Vier EU-Beitrittskonferenzen an einem Tag habe es zuletzt im Jahr 2002 vor der großen EU-Erweiterung von 2004 gegeben, sagte Kos. Der ukrainische Vizepremier Taras Kachka sagte, er hoffe darauf, dass die EU so rasch wie möglich auch die verbleibenden vier Verhandlungsblöcke mit seinem Land eröffne. Technisch sei sein Land bereits dafür bereit. Es gebe jetzt Einigkeit in der EU zur Erweiterung, "wir müssen diesen Schwung nutzen". Bis Ende 2027 wolle die Ukraine alle notwendigen Anpassungen an EU-Recht abschließen. Auch in den Bereichen Justiz und Korruptionsbekämpfung würden alle Institutionen hart daran arbeiten.

Der irische Europaminister Thomas Byrne versicherte, die irische EU-Ratspräsidentschaft sei entschlossen, die Erweiterung in diesem Halbjahr zu einer Erfolgsgeschichte zu machen. Es sei wichtig, der ukrainischen Bevölkerung nicht nur Hoffnung zu machen, sondern auch einen realistischen Ausblick auf die EU-Mitgliedschaft zu geben. Noch vor wenigen Monaten wäre ein "Super-Dienstag" wie heute unmöglich gewesen, sagte Byrne in Hinblick auf die Blockade der ungarischen Vorgängerregierung des damaligen Ministerpräsidenten Viktor Orbán.

"Das Argument für eine ukrainische EU-Mitgliedschaft ist sehr stark, nirgendwo ist es stärker als in den Außenbeziehungen", sagte Kos. Militärisch sei die Ukraine im Krieg gegen Russland zu einem "Kraftpaket" geworden, vor allem durch ihre Drohnen-Technologie. Die Ukraine habe "politisches Gewicht", und die EU brauche eine starke, wohlhabende und stabile Ukraine. Ein Beitritt der Ukraine "macht uns alle sicherer", so Kos. Zu dem nunmehr eröffneten "Cluster" zählten auch die Entwicklungszusammenarbeit, humanitäre Hilfe, internationale Handels- und Investitionsabkommen, das Screening ausländischer Direktinvestitionen und Anti-Folter-Regeln, sagte Kos.

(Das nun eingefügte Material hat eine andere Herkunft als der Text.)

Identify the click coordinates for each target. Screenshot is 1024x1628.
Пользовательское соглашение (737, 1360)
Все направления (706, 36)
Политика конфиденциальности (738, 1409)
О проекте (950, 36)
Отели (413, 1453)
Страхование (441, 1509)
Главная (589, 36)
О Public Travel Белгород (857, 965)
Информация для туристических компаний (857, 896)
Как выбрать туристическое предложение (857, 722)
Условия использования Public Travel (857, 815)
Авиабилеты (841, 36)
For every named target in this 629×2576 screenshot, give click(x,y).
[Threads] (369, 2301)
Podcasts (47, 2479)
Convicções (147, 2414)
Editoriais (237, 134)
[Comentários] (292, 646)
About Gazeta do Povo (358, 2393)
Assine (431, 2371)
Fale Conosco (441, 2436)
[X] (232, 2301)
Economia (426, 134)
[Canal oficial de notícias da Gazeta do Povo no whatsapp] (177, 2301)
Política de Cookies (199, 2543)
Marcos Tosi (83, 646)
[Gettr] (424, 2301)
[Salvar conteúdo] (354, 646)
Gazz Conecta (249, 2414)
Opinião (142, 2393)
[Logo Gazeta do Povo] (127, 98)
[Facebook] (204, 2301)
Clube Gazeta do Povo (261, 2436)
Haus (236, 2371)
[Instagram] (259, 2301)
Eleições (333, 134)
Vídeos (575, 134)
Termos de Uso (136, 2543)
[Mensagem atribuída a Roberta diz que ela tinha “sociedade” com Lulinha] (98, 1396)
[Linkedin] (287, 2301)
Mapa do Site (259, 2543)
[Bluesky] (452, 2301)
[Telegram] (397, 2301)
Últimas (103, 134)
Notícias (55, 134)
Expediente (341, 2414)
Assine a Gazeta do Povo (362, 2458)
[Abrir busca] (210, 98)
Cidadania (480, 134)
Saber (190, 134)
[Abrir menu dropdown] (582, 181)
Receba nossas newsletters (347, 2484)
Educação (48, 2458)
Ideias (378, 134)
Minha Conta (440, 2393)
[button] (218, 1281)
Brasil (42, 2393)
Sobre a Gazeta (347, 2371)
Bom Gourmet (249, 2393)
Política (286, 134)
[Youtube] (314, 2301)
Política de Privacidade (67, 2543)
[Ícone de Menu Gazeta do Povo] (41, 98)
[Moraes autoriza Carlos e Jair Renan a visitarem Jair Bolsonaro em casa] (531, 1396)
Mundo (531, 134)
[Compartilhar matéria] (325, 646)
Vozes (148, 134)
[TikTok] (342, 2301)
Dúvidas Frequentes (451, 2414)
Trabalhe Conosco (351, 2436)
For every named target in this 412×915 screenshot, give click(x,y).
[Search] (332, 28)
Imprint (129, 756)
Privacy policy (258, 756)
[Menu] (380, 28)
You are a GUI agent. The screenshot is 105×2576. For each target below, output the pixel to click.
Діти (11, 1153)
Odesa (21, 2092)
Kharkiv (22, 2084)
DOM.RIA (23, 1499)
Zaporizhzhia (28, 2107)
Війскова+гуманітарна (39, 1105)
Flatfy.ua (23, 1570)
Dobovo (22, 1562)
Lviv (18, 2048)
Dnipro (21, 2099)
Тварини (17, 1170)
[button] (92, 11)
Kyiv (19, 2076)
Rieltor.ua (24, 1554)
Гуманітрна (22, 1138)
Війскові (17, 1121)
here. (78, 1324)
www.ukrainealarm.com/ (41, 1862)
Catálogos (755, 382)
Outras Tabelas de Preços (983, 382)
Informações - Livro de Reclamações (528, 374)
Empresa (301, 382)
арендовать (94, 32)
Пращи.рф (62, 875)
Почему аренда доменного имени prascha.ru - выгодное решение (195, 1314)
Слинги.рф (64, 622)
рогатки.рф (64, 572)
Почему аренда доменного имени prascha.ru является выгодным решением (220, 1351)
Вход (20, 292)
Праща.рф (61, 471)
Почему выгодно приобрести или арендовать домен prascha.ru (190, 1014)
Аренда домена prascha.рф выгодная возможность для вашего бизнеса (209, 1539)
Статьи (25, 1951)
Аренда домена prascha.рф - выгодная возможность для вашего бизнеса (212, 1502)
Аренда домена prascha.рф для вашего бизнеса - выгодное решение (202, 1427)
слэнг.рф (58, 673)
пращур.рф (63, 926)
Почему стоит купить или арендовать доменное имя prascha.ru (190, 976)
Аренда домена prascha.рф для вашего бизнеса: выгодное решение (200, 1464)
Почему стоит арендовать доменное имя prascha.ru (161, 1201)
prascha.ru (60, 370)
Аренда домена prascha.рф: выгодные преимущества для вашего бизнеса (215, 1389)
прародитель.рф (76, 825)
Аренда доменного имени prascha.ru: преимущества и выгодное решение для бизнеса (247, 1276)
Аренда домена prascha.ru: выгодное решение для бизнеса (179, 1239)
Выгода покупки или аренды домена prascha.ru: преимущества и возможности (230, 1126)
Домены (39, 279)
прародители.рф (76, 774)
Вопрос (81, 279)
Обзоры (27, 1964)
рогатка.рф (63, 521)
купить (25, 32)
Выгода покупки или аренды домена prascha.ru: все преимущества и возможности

Die Ukraine habe beeindruckende Errungenschaften bei der EU-Annäherung erzielt, trotz des illegalen russischen Aggressionskriegs, sagte Byrne. "Die Ukraine ist ein wichtiges Mitglied der europäischen Familie."

Im Oktober würden die EU-Staats- und Regierungschefs bei einem Gipfel über die EU-Erweiterung beraten, so der irische Europaminister. Kos sagte, sie hoffe dabei auf ein starkes Signal der Unterstützung für die Erweiterung, ähnlich wie 1999 beim EU-Gipfel von Helsinki, als die EU die Beitrittsverhandlungen mit ost- und südosteuropäischen Staaten beschloss und die Türkei als Beitrittskandidaten anerkannte.

Auch mit Moldau will die EU am heutigen Dienstag die Beitrittsverhandlungen weiter vorantreiben. Wie mit der Ukraine soll auch mit Moldau der Cluster zu Außenbeziehungen eröffnet werden. Ebenfalls Fortschritte werden Montenegro und Albanien machen, beide Länder sind in den Beitrittsverhandlungen weit fortgeschritten.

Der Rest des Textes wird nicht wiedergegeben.